**YOUR TASK**
Give again, word for word, each line below starting at the one that contains "Task: Click the" and ending at the one that contains "You are a computer-use agent. 528x184 pixels.".

::::::::::

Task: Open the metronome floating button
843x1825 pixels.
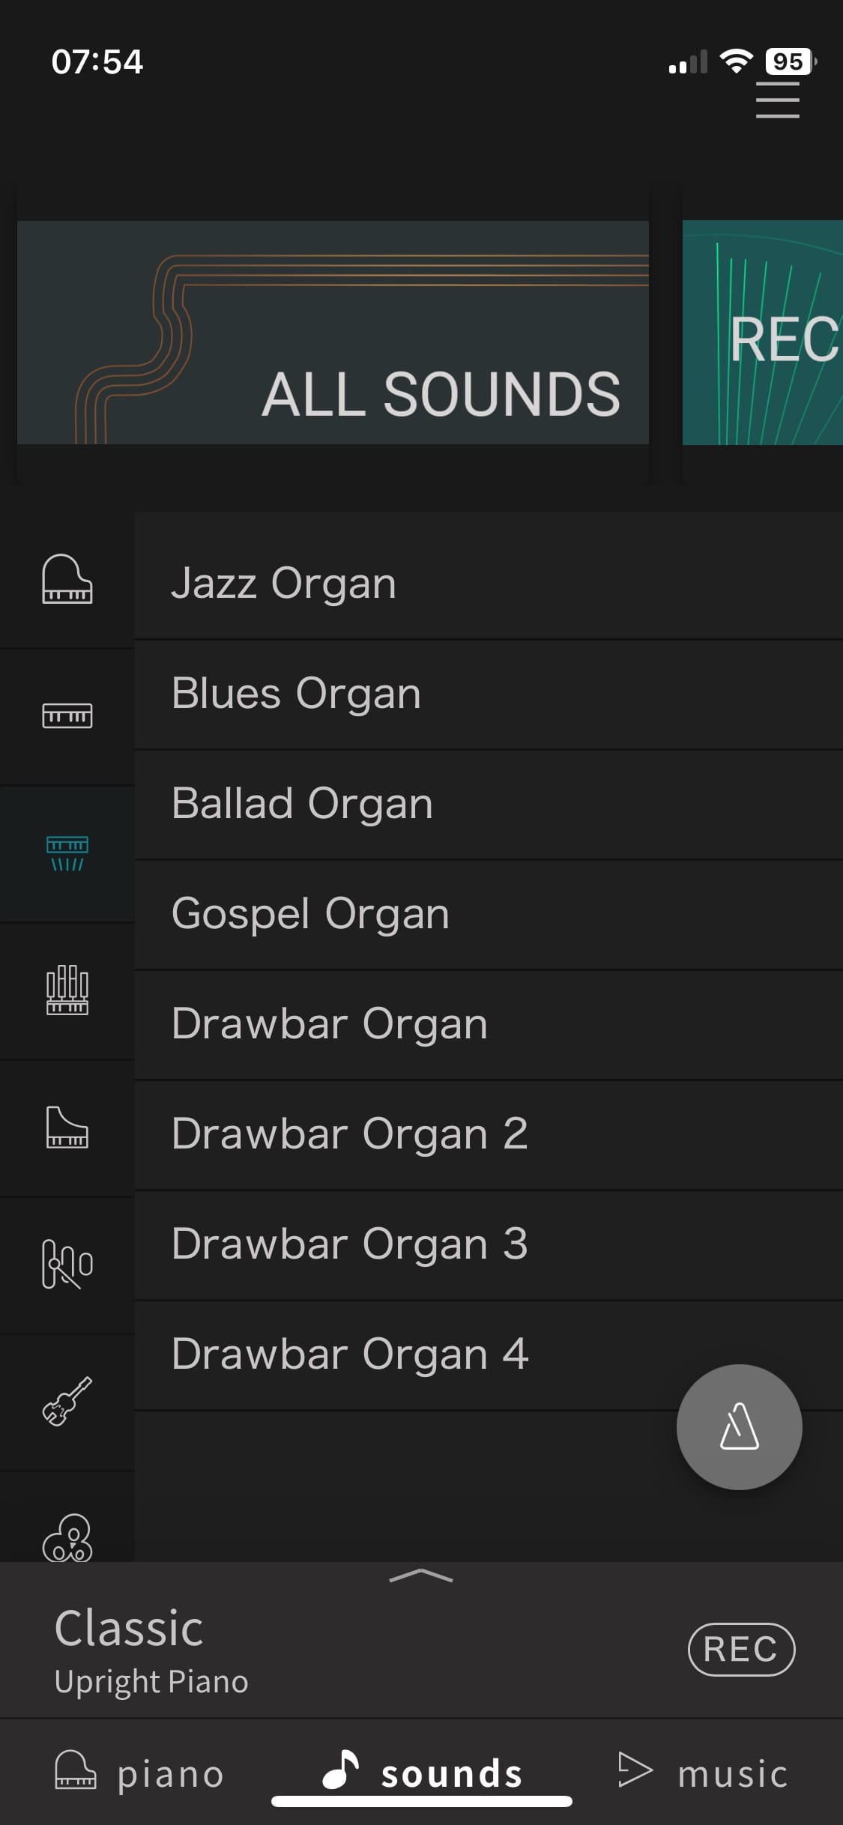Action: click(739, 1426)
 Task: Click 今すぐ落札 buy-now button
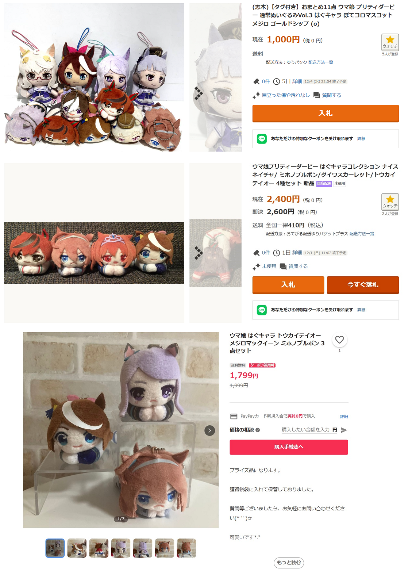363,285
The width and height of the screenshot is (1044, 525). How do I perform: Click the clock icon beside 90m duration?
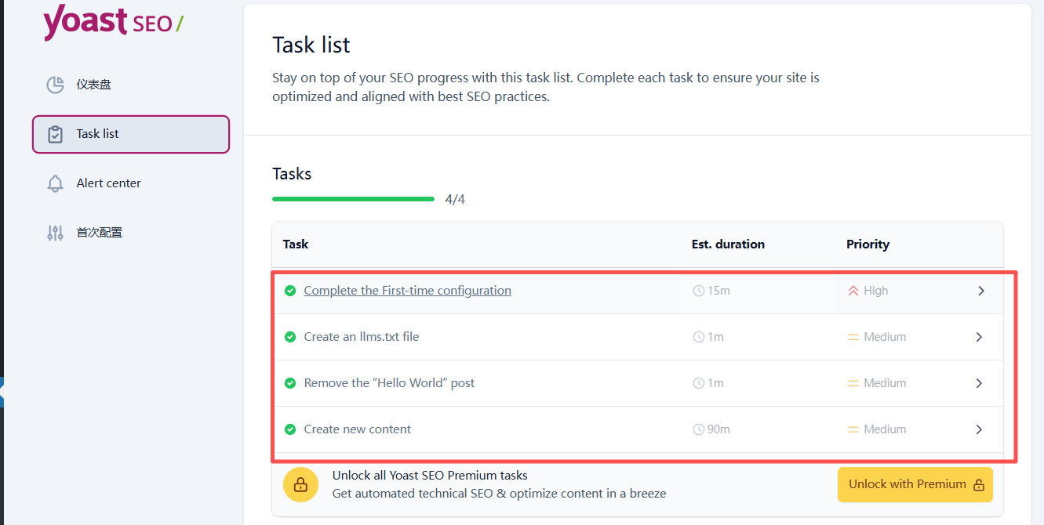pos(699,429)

::::::::::

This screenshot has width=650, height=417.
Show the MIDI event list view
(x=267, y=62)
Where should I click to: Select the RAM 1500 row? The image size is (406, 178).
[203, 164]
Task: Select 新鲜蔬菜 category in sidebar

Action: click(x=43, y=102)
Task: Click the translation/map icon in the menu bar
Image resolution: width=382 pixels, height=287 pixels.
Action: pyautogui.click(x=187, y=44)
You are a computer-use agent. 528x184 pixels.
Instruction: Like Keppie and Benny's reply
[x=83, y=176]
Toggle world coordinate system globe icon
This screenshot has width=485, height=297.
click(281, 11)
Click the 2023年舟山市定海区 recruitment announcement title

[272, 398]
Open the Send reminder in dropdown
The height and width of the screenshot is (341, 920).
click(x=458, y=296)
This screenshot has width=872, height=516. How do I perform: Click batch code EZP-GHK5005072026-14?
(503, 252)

::::::::::

**RESULT FOR THIS TASK**
Task: Click the translation/map icon in the menu bar
Image resolution: width=382 pixels, height=287 pixels.
Action: pyautogui.click(x=187, y=44)
You are a computer-use agent. 528x184 pixels.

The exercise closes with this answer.